-------- RECORDED DATA

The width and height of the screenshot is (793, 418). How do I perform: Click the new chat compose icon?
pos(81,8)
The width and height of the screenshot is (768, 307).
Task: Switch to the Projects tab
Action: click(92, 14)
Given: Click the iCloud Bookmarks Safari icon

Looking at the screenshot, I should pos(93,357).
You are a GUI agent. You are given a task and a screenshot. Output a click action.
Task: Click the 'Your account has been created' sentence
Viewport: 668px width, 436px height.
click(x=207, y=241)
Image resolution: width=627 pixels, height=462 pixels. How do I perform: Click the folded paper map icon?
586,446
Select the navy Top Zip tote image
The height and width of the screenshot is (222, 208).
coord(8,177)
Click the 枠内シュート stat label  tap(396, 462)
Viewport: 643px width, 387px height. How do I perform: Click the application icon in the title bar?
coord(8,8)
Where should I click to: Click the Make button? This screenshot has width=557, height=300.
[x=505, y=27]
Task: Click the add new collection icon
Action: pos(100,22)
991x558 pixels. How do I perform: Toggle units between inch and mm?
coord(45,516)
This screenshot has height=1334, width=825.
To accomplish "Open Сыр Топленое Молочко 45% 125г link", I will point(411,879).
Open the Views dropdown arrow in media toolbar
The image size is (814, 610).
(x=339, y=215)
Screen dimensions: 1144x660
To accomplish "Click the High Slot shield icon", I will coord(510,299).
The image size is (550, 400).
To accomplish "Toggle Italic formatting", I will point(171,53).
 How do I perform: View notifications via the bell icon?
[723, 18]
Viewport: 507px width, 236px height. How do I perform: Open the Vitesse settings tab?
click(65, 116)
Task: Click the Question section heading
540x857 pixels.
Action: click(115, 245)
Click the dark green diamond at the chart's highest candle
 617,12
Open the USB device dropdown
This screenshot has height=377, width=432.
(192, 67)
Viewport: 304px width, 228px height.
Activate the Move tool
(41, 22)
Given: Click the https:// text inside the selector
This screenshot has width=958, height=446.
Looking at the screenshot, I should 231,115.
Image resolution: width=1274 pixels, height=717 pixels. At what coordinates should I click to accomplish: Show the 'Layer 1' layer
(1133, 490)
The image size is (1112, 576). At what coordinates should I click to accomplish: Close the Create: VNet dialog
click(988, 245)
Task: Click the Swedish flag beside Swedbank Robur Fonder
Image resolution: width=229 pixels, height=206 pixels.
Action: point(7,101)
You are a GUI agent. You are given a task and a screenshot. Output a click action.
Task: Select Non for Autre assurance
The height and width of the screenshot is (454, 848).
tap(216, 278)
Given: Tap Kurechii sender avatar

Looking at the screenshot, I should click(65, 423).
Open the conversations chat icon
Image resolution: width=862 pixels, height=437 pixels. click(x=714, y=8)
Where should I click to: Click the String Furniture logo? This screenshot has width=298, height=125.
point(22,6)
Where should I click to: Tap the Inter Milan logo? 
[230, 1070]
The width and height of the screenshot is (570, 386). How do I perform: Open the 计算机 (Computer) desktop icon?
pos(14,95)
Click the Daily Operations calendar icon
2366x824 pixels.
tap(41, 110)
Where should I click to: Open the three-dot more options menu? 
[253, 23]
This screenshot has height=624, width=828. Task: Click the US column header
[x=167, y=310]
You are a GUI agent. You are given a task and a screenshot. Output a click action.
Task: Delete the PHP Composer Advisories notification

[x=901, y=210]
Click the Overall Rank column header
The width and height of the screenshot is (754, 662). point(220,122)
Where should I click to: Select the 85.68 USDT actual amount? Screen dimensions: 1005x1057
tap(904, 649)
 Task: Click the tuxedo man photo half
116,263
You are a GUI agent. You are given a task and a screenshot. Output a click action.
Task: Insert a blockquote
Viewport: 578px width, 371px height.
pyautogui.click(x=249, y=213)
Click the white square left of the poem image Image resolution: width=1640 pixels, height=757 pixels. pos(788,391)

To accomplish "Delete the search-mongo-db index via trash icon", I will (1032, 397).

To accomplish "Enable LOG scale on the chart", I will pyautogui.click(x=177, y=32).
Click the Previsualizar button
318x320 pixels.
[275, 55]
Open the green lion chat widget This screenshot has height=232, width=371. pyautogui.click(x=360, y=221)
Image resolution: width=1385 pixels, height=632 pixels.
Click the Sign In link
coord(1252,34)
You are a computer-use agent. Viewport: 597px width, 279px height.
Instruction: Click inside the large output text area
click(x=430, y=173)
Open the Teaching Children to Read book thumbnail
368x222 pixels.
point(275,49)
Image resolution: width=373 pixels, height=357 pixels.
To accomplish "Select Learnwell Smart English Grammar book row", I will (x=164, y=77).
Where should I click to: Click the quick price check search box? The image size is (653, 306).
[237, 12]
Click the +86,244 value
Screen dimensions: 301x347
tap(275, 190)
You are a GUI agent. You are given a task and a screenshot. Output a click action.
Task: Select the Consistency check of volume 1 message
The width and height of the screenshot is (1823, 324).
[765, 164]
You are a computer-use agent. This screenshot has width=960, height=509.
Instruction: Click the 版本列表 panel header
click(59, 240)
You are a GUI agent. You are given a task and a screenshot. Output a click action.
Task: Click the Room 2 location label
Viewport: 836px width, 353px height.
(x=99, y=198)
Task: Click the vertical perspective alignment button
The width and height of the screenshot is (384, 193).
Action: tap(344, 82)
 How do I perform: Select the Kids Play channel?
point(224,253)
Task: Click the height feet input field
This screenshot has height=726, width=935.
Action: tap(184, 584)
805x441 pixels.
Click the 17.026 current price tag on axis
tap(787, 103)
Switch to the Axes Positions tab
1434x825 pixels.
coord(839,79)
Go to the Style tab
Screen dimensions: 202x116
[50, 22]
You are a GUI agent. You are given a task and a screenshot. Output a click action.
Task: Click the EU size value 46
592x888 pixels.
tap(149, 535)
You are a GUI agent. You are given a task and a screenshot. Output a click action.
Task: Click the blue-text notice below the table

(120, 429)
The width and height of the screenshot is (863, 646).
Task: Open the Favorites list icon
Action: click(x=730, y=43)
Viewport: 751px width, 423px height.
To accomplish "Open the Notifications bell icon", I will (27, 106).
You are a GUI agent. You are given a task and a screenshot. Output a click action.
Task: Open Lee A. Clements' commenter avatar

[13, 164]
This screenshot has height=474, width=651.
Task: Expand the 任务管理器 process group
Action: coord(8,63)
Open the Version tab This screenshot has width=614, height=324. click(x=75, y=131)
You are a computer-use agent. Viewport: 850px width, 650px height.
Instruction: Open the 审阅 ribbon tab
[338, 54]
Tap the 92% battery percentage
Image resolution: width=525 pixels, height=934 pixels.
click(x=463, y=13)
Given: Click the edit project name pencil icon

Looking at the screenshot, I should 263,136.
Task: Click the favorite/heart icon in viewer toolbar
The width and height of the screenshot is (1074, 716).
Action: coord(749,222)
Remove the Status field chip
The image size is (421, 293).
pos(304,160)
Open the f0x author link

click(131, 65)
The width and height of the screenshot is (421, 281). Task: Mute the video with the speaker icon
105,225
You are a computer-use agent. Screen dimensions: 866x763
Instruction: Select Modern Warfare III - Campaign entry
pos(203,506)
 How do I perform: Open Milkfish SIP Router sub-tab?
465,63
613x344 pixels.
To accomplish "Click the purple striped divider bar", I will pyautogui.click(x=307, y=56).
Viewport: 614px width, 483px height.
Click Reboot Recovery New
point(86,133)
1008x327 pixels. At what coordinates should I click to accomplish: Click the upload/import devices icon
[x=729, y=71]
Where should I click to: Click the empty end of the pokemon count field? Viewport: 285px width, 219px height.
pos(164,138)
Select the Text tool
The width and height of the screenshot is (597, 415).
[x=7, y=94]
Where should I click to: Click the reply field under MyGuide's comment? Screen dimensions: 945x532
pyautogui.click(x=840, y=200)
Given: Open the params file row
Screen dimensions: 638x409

----------------

### YOUR TASK
Your answer must consist of every line above, transcribed verbatim.

### RESPONSE FOR THIS EXERCISE
The width and height of the screenshot is (793, 418). How do I perform: Click the new chat compose icon?
pos(81,8)
The width and height of the screenshot is (768, 307).
Task: Switch to the Projects tab
Action: click(92, 14)
Given: Click the iCloud Bookmarks Safari icon

Looking at the screenshot, I should pos(93,357).
You are a GUI agent. You are given a task and a screenshot. Output a click action.
Task: Click the 'Your account has been created' sentence
Viewport: 668px width, 436px height.
click(x=207, y=241)
Image resolution: width=627 pixels, height=462 pixels. How do I perform: Click the folded paper map icon?
586,446
Select the navy Top Zip tote image
The height and width of the screenshot is (222, 208).
coord(8,177)
Click the 枠内シュート stat label  tap(396, 462)
Viewport: 643px width, 387px height. How do I perform: Click the application icon in the title bar?
coord(8,8)
Where should I click to: Click the Make button? This screenshot has width=557, height=300.
[x=505, y=27]
Task: Click the add new collection icon
Action: pos(100,22)
991x558 pixels. How do I perform: Toggle units between inch and mm?
coord(45,516)
This screenshot has height=1334, width=825.
To accomplish "Open Сыр Топленое Молочко 45% 125г link", I will point(411,879).
Open the Views dropdown arrow in media toolbar
The image size is (814, 610).
(x=339, y=215)
Screen dimensions: 1144x660
To accomplish "Click the High Slot shield icon", I will coord(510,299).
The image size is (550, 400).
To accomplish "Toggle Italic formatting", I will point(171,53).
 How do I perform: View notifications via the bell icon?
[723, 18]
Viewport: 507px width, 236px height. How do I perform: Open the Vitesse settings tab?
click(65, 116)
Task: Click the Question section heading
540x857 pixels.
Action: click(115, 245)
Click the dark green diamond at the chart's highest candle
 617,12
Open the USB device dropdown
This screenshot has height=377, width=432.
(192, 67)
Viewport: 304px width, 228px height.
Activate the Move tool
(41, 22)
Given: Click the https:// text inside the selector
This screenshot has width=958, height=446.
Looking at the screenshot, I should 231,115.
Image resolution: width=1274 pixels, height=717 pixels. At what coordinates should I click to accomplish: Show the 'Layer 1' layer
(1133, 490)
The image size is (1112, 576). At what coordinates should I click to accomplish: Close the Create: VNet dialog
click(988, 245)
Task: Click the Swedish flag beside Swedbank Robur Fonder
Image resolution: width=229 pixels, height=206 pixels.
Action: point(7,101)
You are a GUI agent. You are given a task and a screenshot. Output a click action.
Task: Select Non for Autre assurance
The height and width of the screenshot is (454, 848).
tap(216, 278)
Given: Tap Kurechii sender avatar

Looking at the screenshot, I should click(65, 423).
Open the conversations chat icon
Image resolution: width=862 pixels, height=437 pixels. click(x=714, y=8)
Where should I click to: Click the String Furniture logo? This screenshot has width=298, height=125.
point(22,6)
Where should I click to: Tap the Inter Milan logo? 
[230, 1070]
The width and height of the screenshot is (570, 386). How do I perform: Open the 计算机 (Computer) desktop icon?
pos(14,95)
Click the Daily Operations calendar icon
2366x824 pixels.
tap(41, 110)
Where should I click to: Open the three-dot more options menu? 
[253, 23]
This screenshot has height=624, width=828. Task: Click the US column header
[x=167, y=310]
You are a GUI agent. You are given a task and a screenshot. Output a click action.
Task: Delete the PHP Composer Advisories notification

[x=901, y=210]
Click the Overall Rank column header
The width and height of the screenshot is (754, 662). point(220,122)
Where should I click to: Select the 85.68 USDT actual amount? Screen dimensions: 1005x1057
tap(904, 649)
 Task: Click the tuxedo man photo half
116,263
You are a GUI agent. You are given a task and a screenshot. Output a click action.
Task: Insert a blockquote
Viewport: 578px width, 371px height.
pyautogui.click(x=249, y=213)
Click the white square left of the poem image Image resolution: width=1640 pixels, height=757 pixels. pos(788,391)

To accomplish "Delete the search-mongo-db index via trash icon", I will (1032, 397).

To accomplish "Enable LOG scale on the chart", I will pyautogui.click(x=177, y=32).
Click the Previsualizar button
318x320 pixels.
[275, 55]
Open the green lion chat widget This screenshot has height=232, width=371. pyautogui.click(x=360, y=221)
Image resolution: width=1385 pixels, height=632 pixels.
Click the Sign In link
coord(1252,34)
You are a computer-use agent. Viewport: 597px width, 279px height.
Instruction: Click inside the large output text area
click(x=430, y=173)
Open the Teaching Children to Read book thumbnail
368x222 pixels.
point(275,49)
Image resolution: width=373 pixels, height=357 pixels.
To accomplish "Select Learnwell Smart English Grammar book row", I will (x=164, y=77).
Where should I click to: Click the quick price check search box? The image size is (653, 306).
[237, 12]
Click the +86,244 value
Screen dimensions: 301x347
tap(275, 190)
You are a GUI agent. You are given a task and a screenshot. Output a click action.
Task: Select the Consistency check of volume 1 message
The width and height of the screenshot is (1823, 324).
[765, 164]
You are a computer-use agent. This screenshot has width=960, height=509.
Instruction: Click the 版本列表 panel header
click(59, 240)
You are a GUI agent. You are given a task and a screenshot. Output a click action.
Task: Click the Room 2 location label
Viewport: 836px width, 353px height.
(x=99, y=198)
Task: Click the vertical perspective alignment button
The width and height of the screenshot is (384, 193).
Action: tap(344, 82)
 How do I perform: Select the Kids Play channel?
point(224,253)
Task: Click the height feet input field
This screenshot has height=726, width=935.
Action: tap(184, 584)
805x441 pixels.
Click the 17.026 current price tag on axis
tap(787, 103)
Switch to the Axes Positions tab
1434x825 pixels.
coord(839,79)
Go to the Style tab
Screen dimensions: 202x116
[50, 22]
You are a GUI agent. You are given a task and a screenshot. Output a click action.
Task: Click the EU size value 46
592x888 pixels.
tap(149, 535)
You are a GUI agent. You are given a task and a screenshot. Output a click action.
Task: Click the blue-text notice below the table

(120, 429)
The width and height of the screenshot is (863, 646).
Task: Open the Favorites list icon
Action: click(x=730, y=43)
Viewport: 751px width, 423px height.
To accomplish "Open the Notifications bell icon", I will (27, 106).
You are a GUI agent. You are given a task and a screenshot. Output a click action.
Task: Open Lee A. Clements' commenter avatar

[13, 164]
This screenshot has height=474, width=651.
Task: Expand the 任务管理器 process group
Action: coord(8,63)
Open the Version tab This screenshot has width=614, height=324. click(x=75, y=131)
You are a computer-use agent. Viewport: 850px width, 650px height.
Instruction: Open the 审阅 ribbon tab
[338, 54]
Tap the 92% battery percentage
Image resolution: width=525 pixels, height=934 pixels.
click(x=463, y=13)
Given: Click the edit project name pencil icon

Looking at the screenshot, I should 263,136.
Task: Click the favorite/heart icon in viewer toolbar
The width and height of the screenshot is (1074, 716).
Action: coord(749,222)
Remove the Status field chip
The image size is (421, 293).
pos(304,160)
Open the f0x author link

click(131, 65)
The width and height of the screenshot is (421, 281). Task: Mute the video with the speaker icon
105,225
You are a computer-use agent. Screen dimensions: 866x763
Instruction: Select Modern Warfare III - Campaign entry
pos(203,506)
 How do I perform: Open Milkfish SIP Router sub-tab?
465,63
613x344 pixels.
To accomplish "Click the purple striped divider bar", I will pyautogui.click(x=307, y=56).
Viewport: 614px width, 483px height.
Click Reboot Recovery New
point(86,133)
1008x327 pixels. At what coordinates should I click to accomplish: Click the upload/import devices icon
[x=729, y=71]
Where should I click to: Click the empty end of the pokemon count field? Viewport: 285px width, 219px height.
pos(164,138)
Select the Text tool
The width and height of the screenshot is (597, 415).
[x=7, y=94]
Where should I click to: Click the reply field under MyGuide's comment? Screen dimensions: 945x532
pyautogui.click(x=840, y=200)
Given: Open the params file row
Screen dimensions: 638x409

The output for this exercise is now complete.